At which point, allow me to introduce the caterpillar of the pine processionary moth. You should be wary of my introduction, you do not really want to meet one of these little blighters, they are mildly poisonous and very destructive. They are called ‘processionaries’ because the caterpillars travel in columns nose to tail. Early in the twentieth century, the scientist Jean-Henri Fabre put a few of these caterpillars on the rim of a large plant pot and watched them follow each other. They marched in a circle for a week. It was an experiment that prompted a wonderful bit of writing by Annie Dillard,

I want out of this still air.
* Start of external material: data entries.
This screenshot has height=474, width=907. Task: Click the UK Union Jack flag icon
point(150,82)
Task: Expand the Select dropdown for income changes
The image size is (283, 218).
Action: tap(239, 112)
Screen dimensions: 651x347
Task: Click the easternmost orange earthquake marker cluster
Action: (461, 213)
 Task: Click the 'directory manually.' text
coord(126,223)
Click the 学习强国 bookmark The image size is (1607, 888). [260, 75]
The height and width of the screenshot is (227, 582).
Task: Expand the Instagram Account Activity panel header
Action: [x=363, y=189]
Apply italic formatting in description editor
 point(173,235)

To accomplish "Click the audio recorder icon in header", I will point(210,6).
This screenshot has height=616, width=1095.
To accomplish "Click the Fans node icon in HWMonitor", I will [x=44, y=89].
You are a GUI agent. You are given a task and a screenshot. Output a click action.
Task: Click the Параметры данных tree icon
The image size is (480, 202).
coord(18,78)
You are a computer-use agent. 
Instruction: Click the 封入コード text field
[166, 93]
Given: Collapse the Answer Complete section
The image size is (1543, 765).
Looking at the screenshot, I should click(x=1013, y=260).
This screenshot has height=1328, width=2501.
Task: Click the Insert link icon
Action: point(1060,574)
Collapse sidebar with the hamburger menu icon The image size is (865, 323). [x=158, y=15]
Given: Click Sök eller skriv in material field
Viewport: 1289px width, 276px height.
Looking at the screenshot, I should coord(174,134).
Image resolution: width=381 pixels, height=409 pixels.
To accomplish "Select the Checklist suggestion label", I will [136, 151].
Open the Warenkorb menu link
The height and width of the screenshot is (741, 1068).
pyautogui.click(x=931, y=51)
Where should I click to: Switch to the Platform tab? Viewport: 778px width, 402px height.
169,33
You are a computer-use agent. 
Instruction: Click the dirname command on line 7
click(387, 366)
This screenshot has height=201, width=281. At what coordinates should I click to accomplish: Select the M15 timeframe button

What street-corner vendor wound the key on the backs of tin soldiers and abandoned them to the sidewalk, and crashings over the curb? … It is the fixed that horrifies us, the fixed that assails us with the tremendous force of its mindlessness. … [The fixed] is motion without direction, force without power, the aimless procession of caterpillars round the rim of a vase, and I hate it because at any moment I myself might step to that charmed and glistening thread.

The fear of the fixed, the dread of Jospeh Nightingale, the word ‘No’ that was spoken at the beginning and echoes on. That is what Jesus meets at Bethany. That is what he defies as he cries with a loud voice, "Lazarus, come out!" (John 11:43). And it is the same voice that whispers in our ear that the world is on fire and we are lost and doomed. It will be war, not peace; power, not democracy. Ever Lent, never Easter. There is a new fatalism abroad that says the Caesars and the Pharoahs always win. Death’s dominion and the answer always ‘No’.

At Bethany, Jesus does not just perform a might miracle, raising Lazarus from the dead. At Bethany, he overturns every assumption that we will be defeated, that power and forces will get the better of us. At Bethany he beats back all that is literally dead certain. This is nothing less than a new creation. John, writing his gospel, wants us to know it. This, he says, is the last and greatest of the signs that Jesus performed. In Matthew, Mark and Luke Jesus is put to death because of so many things he has said and done. John will not have that. This moment, this raising of Lazaraus, this resounding ‘Yes’ to life is what condemns Jesus. It is the thing the Caesars and the Pharaohs cannot bear. Because here is possibility drowning out the drumbeat ‘No’ that insists on prohibition, impossibility, fate, and control. This is the reason that Jesus will be crucified and this chapter of John closes with Caiaphas declaring that this Jesus must die.

The raising of Lazarus declares who Jesus is - not just a worker of miracles, but a very different way of living and hoping. It’s a devastating irony, That Jesus gives life and is instantly condemned to death. As Charles Causley explains.

He came to a very bad end.
He was charged with bringing the living to life…

It is interesting, isn’t it, that religion so often becomes a way of saying ‘Don’t do that’, ‘No’ and ‘absolutely not’. Idris Davies once described an imaginary nonconformist Capel Calvin,

There's holy holy people
They are in capel bach —
They don't like surpliced choirs,
They don't like Sospan Fach…

They don't like beer or bishops,
Or pictures without texts,
They don't like any other
Of the nonconformist sects.

We stand this morning at the beginning of Passiontide. In the days to come, we will walk closer and closer to the cross of Christ. We will see what power and control, will do to the one who brought the living to life. We will hear the resounding ‘No’ of the Caesars and the Pharaohs. Then we will step into the Easter Garden. Our Bethany and God’s great ‘Yes’ to life. There is a sabbath morning after all. The wilderness will blossom, the lame will leap, the dead will live, and suddenly there will a highway where once no path was found. Today and in the days ahead we must give voice to that hope. Our world lives in dread. We must dare to imagine this new creation, we must name it and proclaim it, and we must believe we will live. Not ‘No’, but ‘Yes’. Not power, but hope. Not death, but life.